Entressangle made screenshots in the later game using several mods, or game modifiers, found on the Internet—one to hide his avatar, one to improve the textures, and another to control the climate and time of day in the game. “I decided to shoot from the height of a real person (my avatar’s height),” he says. “I wanted to experience the same problems when I have to shoot in a real city. When I photograph Paris, where I live, I could walk several hours taking pictures. I used the same method in the game.” Making photos in the game is similar to using a camera, with a few key differences. “The field of view of the game generally corresponds to a camera with two lenses: a 30mm and a 45mm lens. This is perfect to work in a street photography context. The main difference…is an unlimited depth of field,” where it is impossible to control the focus. He took about 10,000 screenshots over the course of 5 or 6 months, picking 100 of these and then editing the selects in Photoshop and Lightroom before making prints.

In deciding which images to include, Entressangle looked for atmosphere and a variety of neighborhoods. “During the time I was doing the editing, I often looked at the paintings of Edward Hopper,” he says. “I tried to see how he painted the American city. How he let the light enter into the streets and buildings. I was also inspired by the photographers who worked on American cities from the 1930s to the ’50s: Walker Evans, Berenice Abbott, André Kertész and many others.”

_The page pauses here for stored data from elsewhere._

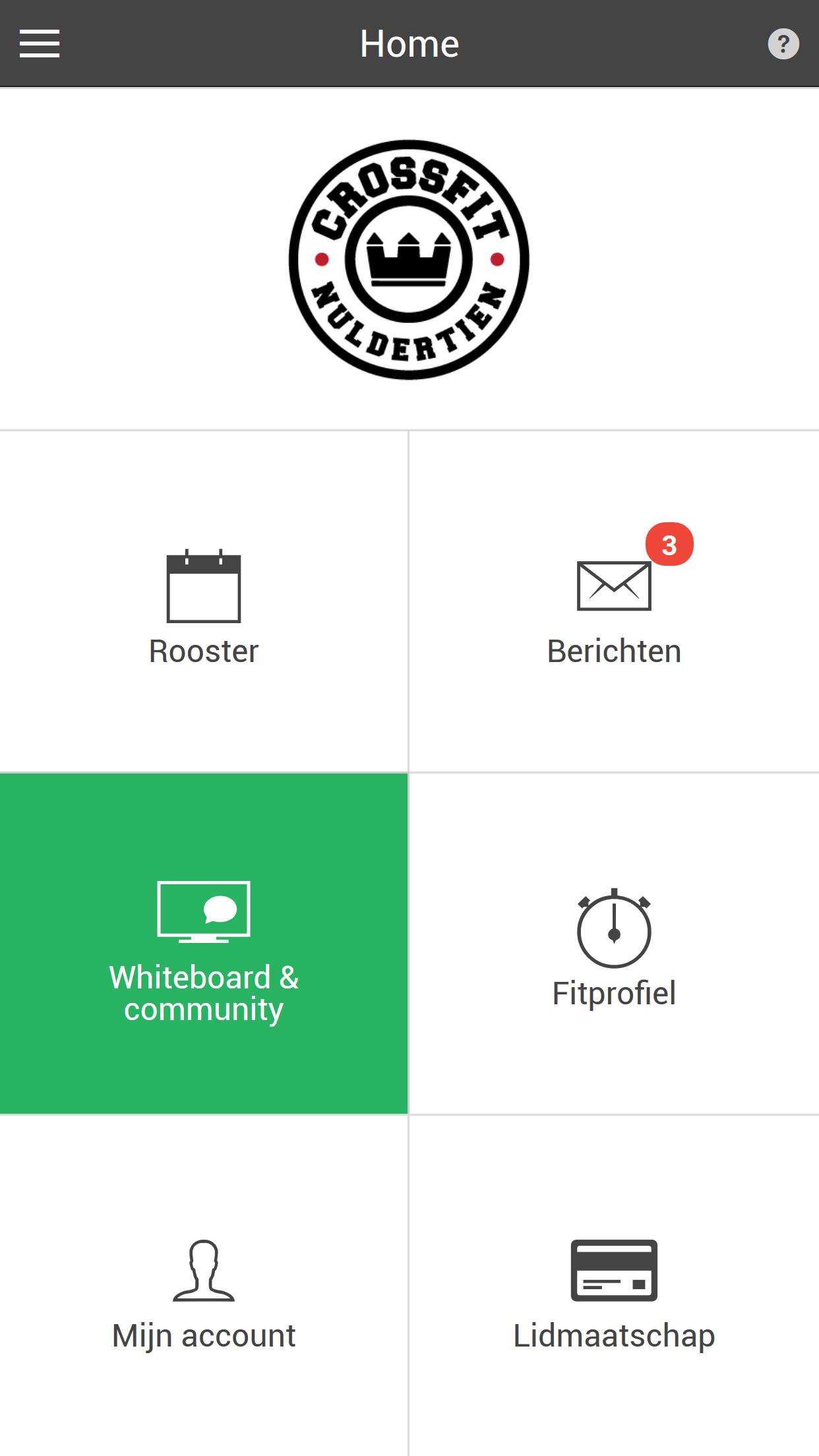Open the Fitprofiel text label

(x=614, y=994)
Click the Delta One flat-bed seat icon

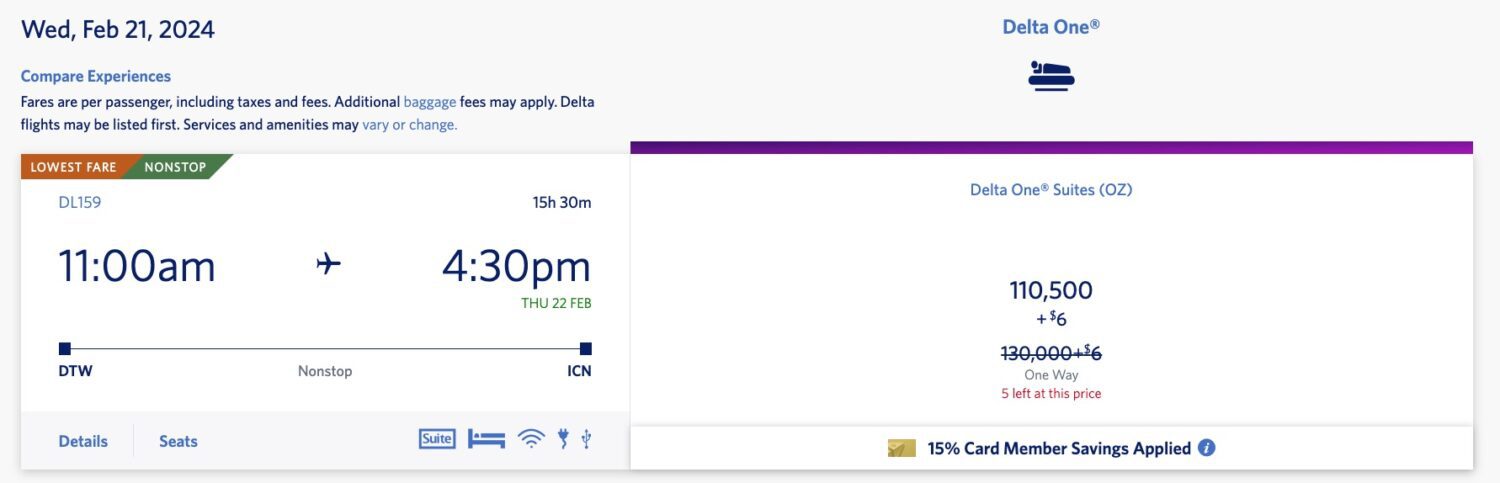(1051, 76)
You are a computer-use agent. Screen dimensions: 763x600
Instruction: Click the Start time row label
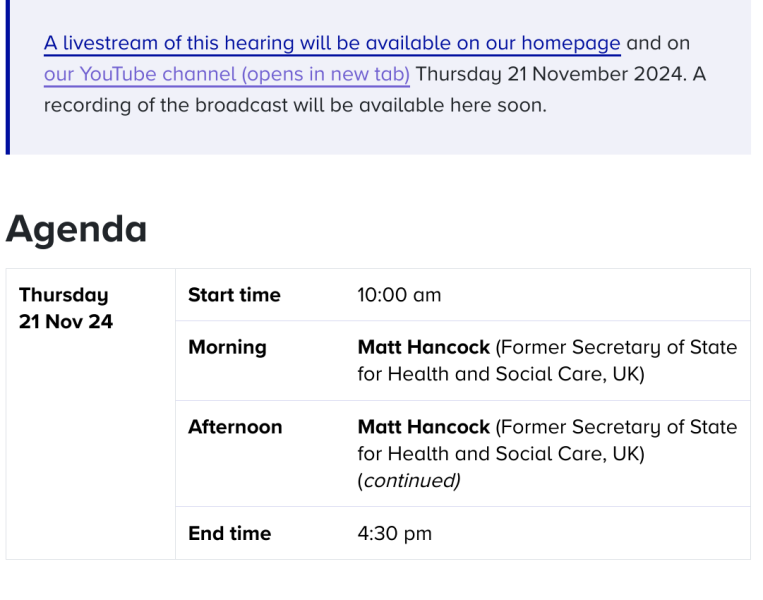pyautogui.click(x=234, y=295)
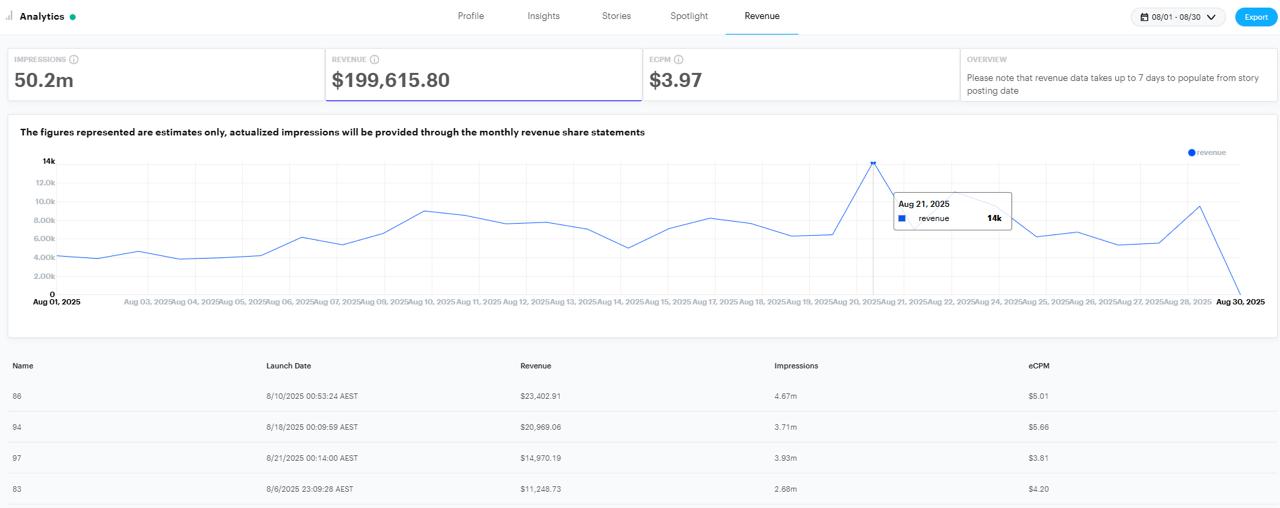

The project encompasses multiple layers of invention and interpretation—European game designers, inspired by Mafia movies, imagine an American city of the past, which is then filtered through the vision of a European photographer. For Entressangle, the project allowed him to imagine an alternative existence for himself as an American in another era, recording his world. “As I was not born at that time, I imagine [being a] photographer…who decided to make a complete photographic work on this city.”